I'm experimenting with ripping my Babylon 5 DVDs to SVCD (one 45 minute episode per CD) using DVD2SVCD, and for the most part it's working very well. However, there's a problem with the aspect ratio when played on my Pioneer 454.

When I play the SVCD on the Pioneer, there are _very_ large black bars at the top and bottom of the screen, 2 or 3 times larger than with the DVD original. The picture is correspondingly squashed. But when I play the SVCD using WinDVD, it displays fine.

The DVD box says 16:9, the "Conversion" tab of DVD2SVCD says "16:9 (borders added, encoded as 4:3)". This looks fine, to my untrained eyes, but the end result is not agreeing with the Pioneer.

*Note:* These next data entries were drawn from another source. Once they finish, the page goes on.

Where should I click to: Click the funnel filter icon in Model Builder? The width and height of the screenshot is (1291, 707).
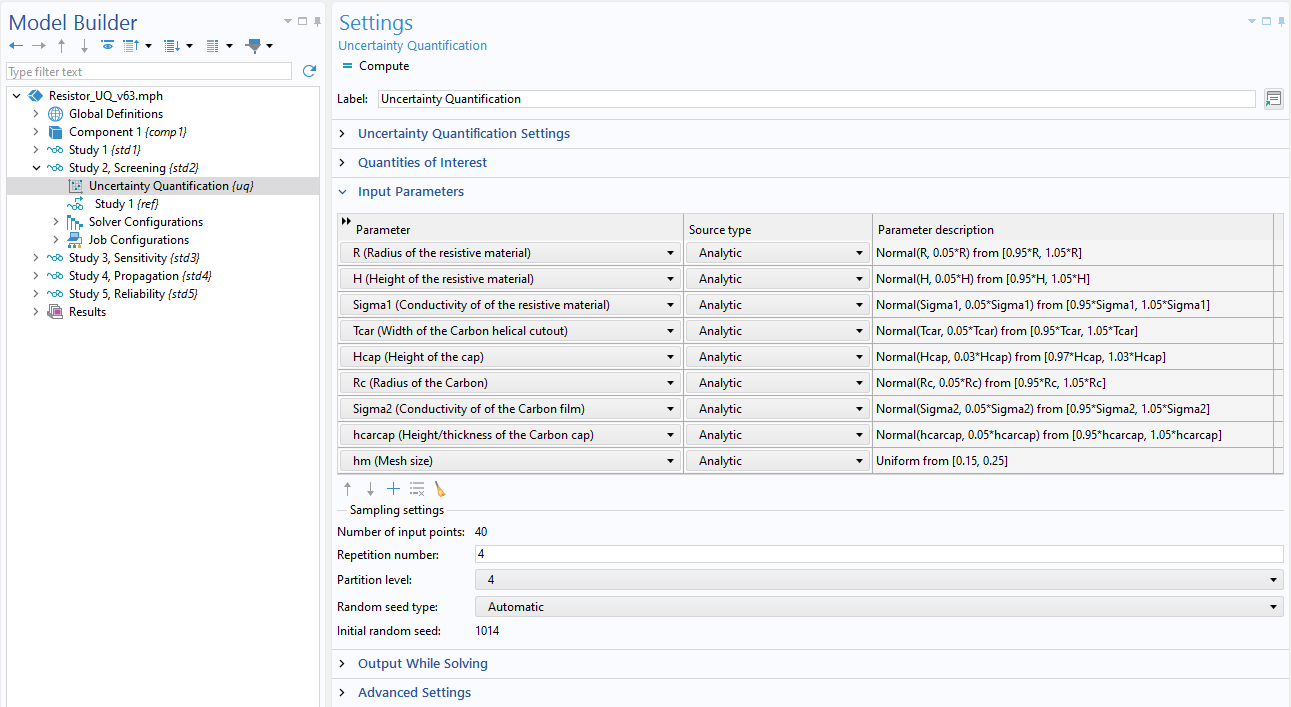[x=253, y=46]
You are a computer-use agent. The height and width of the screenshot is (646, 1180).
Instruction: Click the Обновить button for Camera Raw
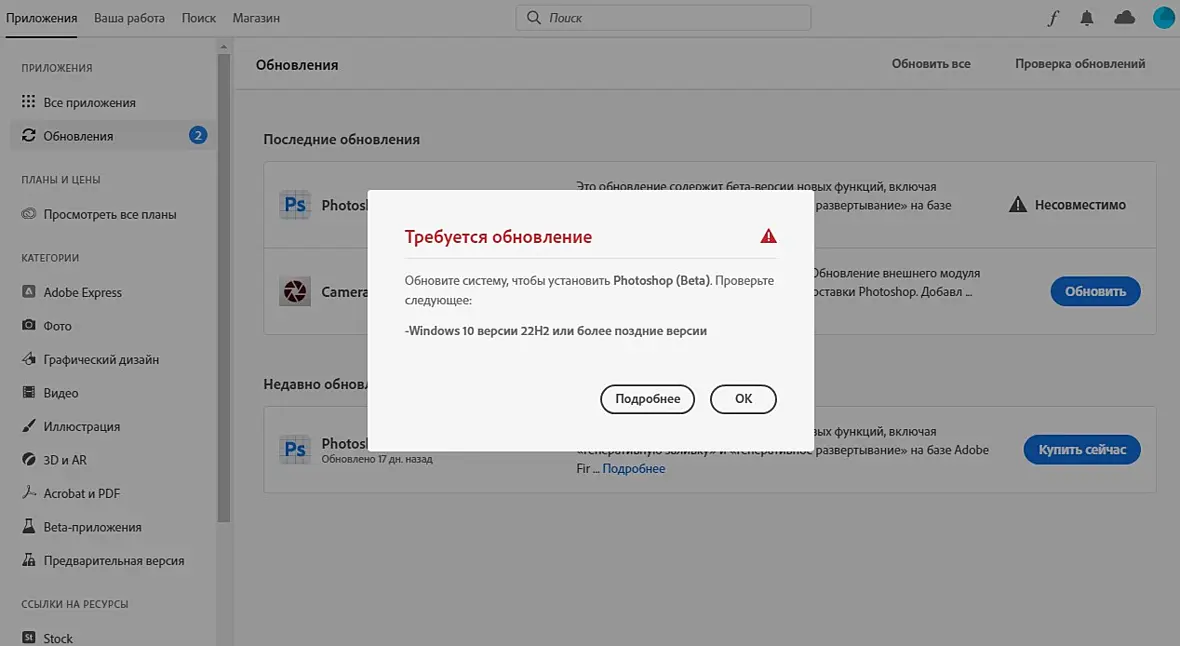point(1096,291)
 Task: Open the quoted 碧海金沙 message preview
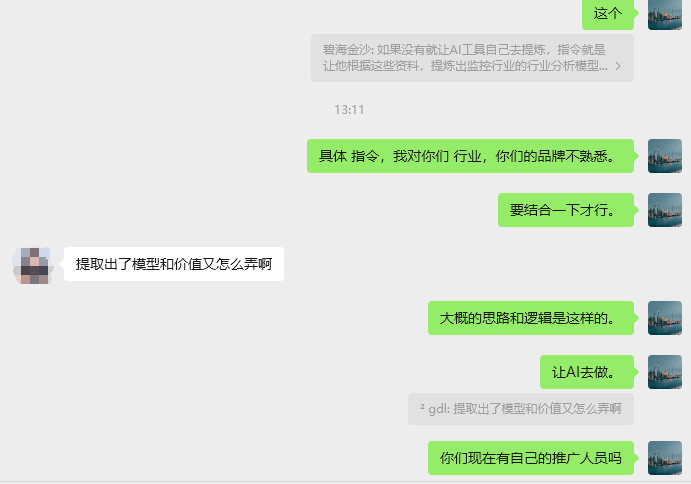coord(472,58)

Is this something I can adjust during the ripping/encoding process, or is it a fault in the player I have to live with?

manono
4th April 2003, 03:44
Hi and welcome to the forum.

It sounds to me like your DVD player outputs 16:9. In the setup menu for the player, see if you can change it to 4:3.

skaffman
4th April 2003, 08:27
I had a dig through the player's setup, and the only related setting I could find was concerning whether the TV was 16:9 or 4:3.

However, I run through the DVD2SVCD process again, this time choosing "4:3 (no borders, encoded as 4:3)", left it running overnight, and it's displays absolutely perfectly now, with a correct 16:9 display on the TV.

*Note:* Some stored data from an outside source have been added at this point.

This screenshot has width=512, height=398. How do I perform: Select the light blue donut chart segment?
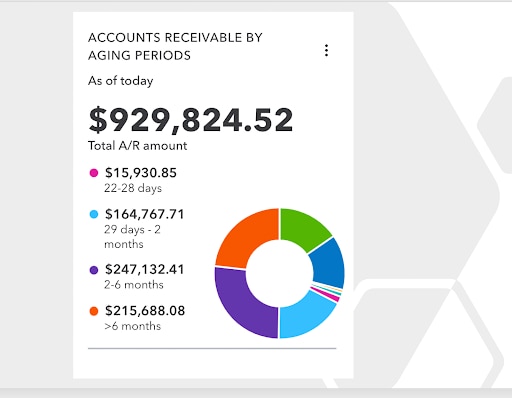[305, 316]
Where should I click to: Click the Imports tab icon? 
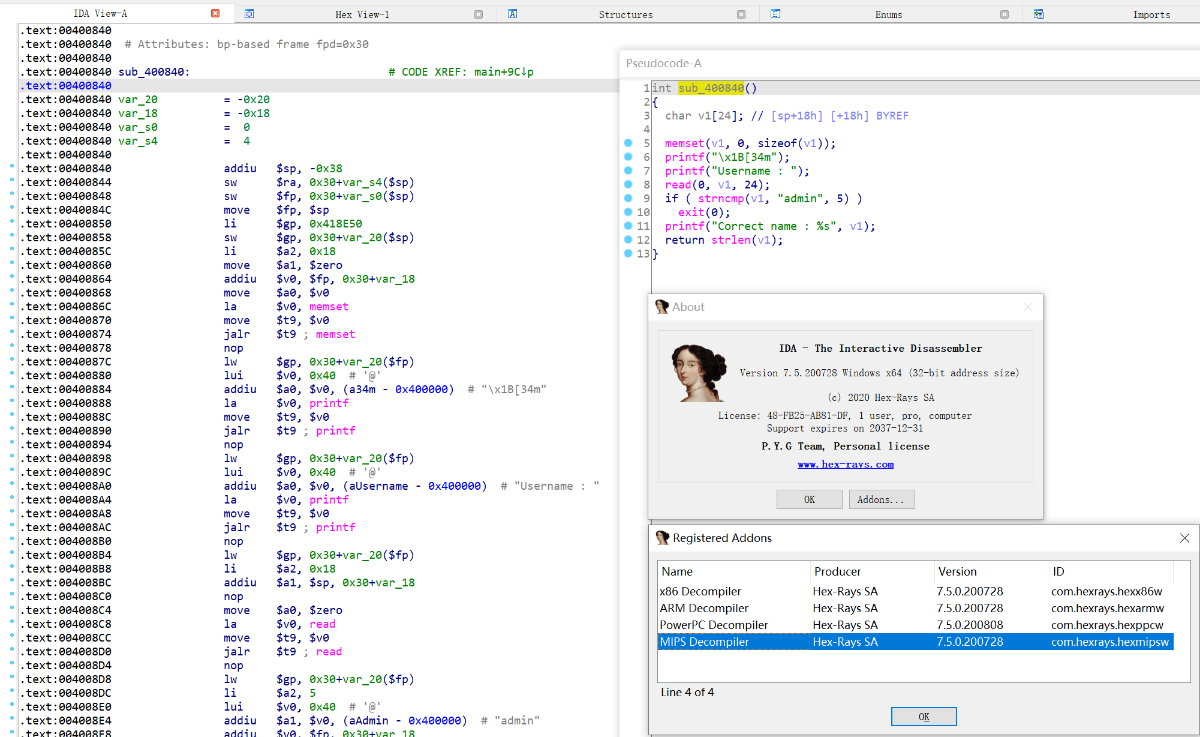(1039, 14)
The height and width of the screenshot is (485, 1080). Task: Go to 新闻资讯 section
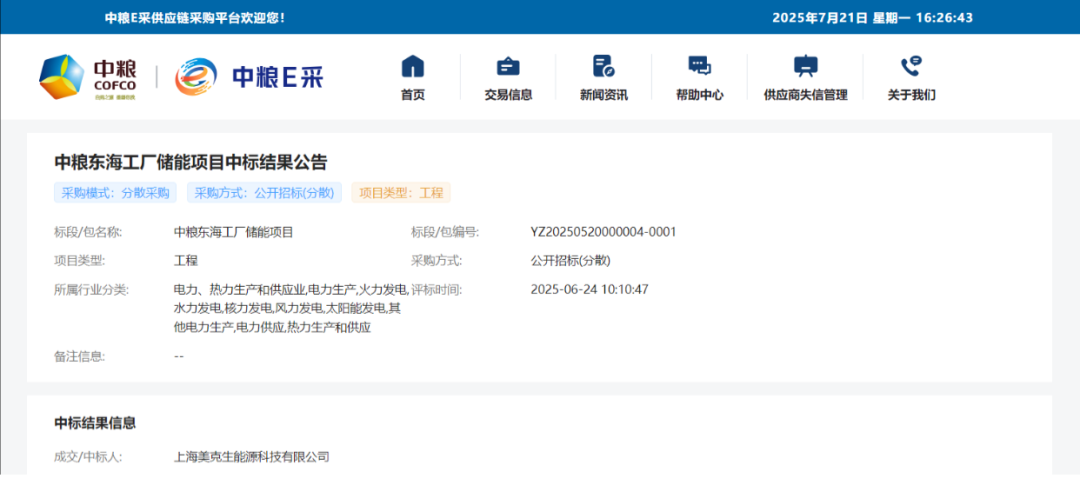tap(603, 95)
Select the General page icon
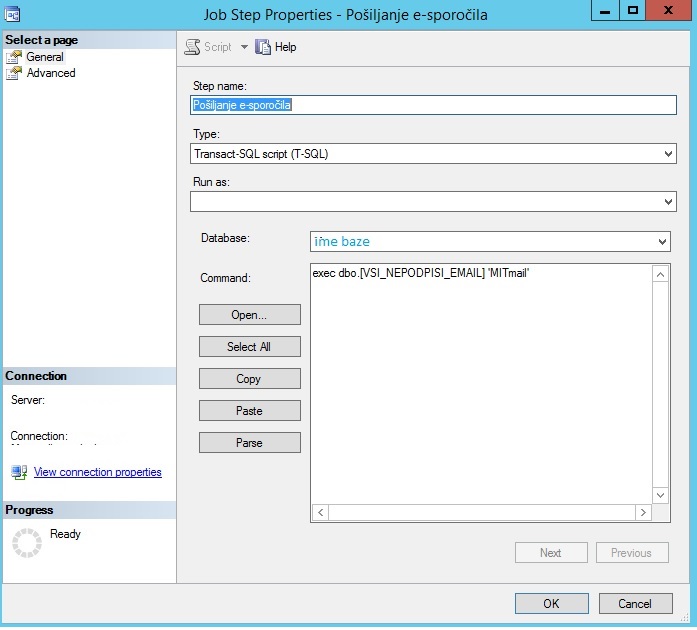This screenshot has width=697, height=630. tap(14, 57)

I'd guess that the "16:9" advertised on the box was nothing of the sort, perhaps, but rather a poor transfer from the original.

Mysterious, but I'll know for next time :)

Thanks

winxi
4th April 2003, 08:39
Just for curiousity: Using WinDVD it play fine now, too?

chandler
4th April 2003, 12:46
Hi, I might have a solution for you.
I'm using the same DVD-Player: Pioneer 454 and I also had the same problem what you described...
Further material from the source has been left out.